Com relativa frequência, notícias acerca de falta de vacinas pipocam pelo País. No início deste ano, o Ministério Público do Estado de São Paulo chegou ao ponto de instaurar um inquérito civil para apurar a falta de doses contra a febre amarela e as responsabilidades do poder público por ter deixado a população sem os imunizantes. Historicamente, quando em Montenegro ocorrem falhas no fornecimento de vacinas, medicamentos, consultas e quaisquer outros tipos de assistência da rede pública de saúde, a comunidade procura o Jornal Ibiá para, com razão, botar a boca no trombone.

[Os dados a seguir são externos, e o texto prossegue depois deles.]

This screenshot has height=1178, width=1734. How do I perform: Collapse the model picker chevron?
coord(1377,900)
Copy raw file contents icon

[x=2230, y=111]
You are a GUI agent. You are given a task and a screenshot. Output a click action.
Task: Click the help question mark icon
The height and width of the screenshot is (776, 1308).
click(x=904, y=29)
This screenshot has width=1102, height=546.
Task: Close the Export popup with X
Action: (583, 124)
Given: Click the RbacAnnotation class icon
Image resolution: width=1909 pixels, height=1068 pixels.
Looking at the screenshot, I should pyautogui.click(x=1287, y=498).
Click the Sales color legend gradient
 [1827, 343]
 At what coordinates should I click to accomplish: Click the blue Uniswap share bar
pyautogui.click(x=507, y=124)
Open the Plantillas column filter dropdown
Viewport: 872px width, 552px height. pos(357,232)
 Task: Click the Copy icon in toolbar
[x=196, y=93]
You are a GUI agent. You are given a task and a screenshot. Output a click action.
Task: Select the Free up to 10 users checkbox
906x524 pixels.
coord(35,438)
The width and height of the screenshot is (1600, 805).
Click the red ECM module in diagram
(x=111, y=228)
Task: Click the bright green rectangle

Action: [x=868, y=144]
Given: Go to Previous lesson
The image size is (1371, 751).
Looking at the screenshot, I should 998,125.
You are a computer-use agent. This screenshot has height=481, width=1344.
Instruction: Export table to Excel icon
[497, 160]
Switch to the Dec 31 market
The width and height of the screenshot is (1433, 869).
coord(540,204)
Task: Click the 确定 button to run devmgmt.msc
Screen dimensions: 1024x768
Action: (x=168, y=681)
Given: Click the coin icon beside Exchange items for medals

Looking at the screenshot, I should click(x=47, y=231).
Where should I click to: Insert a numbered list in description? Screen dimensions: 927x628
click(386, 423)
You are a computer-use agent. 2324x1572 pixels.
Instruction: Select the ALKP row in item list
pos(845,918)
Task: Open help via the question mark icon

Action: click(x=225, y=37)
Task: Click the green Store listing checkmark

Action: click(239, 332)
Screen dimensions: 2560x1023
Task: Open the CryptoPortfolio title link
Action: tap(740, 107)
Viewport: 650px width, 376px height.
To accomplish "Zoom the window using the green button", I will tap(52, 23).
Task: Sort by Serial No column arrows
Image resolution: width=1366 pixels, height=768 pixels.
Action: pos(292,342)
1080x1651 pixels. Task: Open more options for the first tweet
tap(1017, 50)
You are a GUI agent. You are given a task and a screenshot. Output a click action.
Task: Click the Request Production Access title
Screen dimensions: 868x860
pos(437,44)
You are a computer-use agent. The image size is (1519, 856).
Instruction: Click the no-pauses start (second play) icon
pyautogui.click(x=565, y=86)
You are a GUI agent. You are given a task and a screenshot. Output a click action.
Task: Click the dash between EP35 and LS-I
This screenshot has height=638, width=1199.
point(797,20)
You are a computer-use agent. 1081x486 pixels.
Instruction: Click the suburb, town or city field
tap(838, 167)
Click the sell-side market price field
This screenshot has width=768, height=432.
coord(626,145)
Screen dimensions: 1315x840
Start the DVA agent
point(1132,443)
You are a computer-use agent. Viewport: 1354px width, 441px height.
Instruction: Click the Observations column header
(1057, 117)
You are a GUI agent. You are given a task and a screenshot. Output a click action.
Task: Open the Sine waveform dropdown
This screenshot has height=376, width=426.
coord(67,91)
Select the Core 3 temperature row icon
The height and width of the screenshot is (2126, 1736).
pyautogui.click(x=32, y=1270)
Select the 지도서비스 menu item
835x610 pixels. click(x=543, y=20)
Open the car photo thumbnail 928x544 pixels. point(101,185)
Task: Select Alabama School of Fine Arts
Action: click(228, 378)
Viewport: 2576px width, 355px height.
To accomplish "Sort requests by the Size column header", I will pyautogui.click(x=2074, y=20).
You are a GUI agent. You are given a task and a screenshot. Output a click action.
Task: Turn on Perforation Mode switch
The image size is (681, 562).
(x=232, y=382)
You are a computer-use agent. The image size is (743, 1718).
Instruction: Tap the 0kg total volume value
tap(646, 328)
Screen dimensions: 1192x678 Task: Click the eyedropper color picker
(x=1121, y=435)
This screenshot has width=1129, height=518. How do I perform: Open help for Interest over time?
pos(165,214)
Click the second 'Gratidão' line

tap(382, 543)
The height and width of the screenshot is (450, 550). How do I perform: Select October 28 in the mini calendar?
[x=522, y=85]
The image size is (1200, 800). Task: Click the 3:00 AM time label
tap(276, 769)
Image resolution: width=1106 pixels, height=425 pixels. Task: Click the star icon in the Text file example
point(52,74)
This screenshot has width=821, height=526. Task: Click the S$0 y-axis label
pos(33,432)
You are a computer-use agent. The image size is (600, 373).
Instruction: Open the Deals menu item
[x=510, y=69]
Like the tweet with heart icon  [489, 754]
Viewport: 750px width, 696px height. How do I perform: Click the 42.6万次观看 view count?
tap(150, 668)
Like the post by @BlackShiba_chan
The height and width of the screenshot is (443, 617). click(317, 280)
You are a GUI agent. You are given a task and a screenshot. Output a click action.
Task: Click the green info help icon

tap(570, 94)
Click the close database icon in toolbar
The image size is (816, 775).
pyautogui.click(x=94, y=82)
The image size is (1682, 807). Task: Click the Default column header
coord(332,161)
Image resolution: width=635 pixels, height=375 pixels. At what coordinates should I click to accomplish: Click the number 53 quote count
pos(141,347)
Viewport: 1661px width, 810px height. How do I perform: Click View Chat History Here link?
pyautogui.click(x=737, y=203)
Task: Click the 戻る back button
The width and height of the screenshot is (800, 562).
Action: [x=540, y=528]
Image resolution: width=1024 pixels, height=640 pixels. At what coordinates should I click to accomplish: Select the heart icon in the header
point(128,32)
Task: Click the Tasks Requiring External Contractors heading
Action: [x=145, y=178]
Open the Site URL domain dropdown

Contudo, as ações governamentais de prevenção de doenças, que contemplam caso a caso as pessoas do público-alvo, mas visam um bem maior mediante a proteção coletiva, nem sempre alcançam as metas estipuladas. Não por falta de recursos ou gestão ineficiente, mas por omissão da sociedade brasileira — uma conduta que deixa as portas abertas para a chegada de uma nova pandemia, como já se viu há poucos anos.
Reportagem veiculada no Ibiá Saúde desta edição mostra que a campanha nacional de vacinação contra a gripe não tem chegado aos mínimos resultados esperados porque os grupos prioritários não têm ido aos postos de saúde. Não no número esperado. Tanto é que já houve duas prorrogações e até foram incluídas novas faixas etárias entre as pessoas com preferência pelas doses. Neste contexto, nada chama tanto a atenção quanto a cobertura vacinal das crianças, porque somente 54% da meta foi alcançada.
O número revela o grau de negligência de pais e mães, que certamente estariam histéricos, apontando o dedo em riste a governantes, caso faltasse vacina em meio a uma endemia de gripe. Esses adultos precisam de uma dose forte de responsabilidade.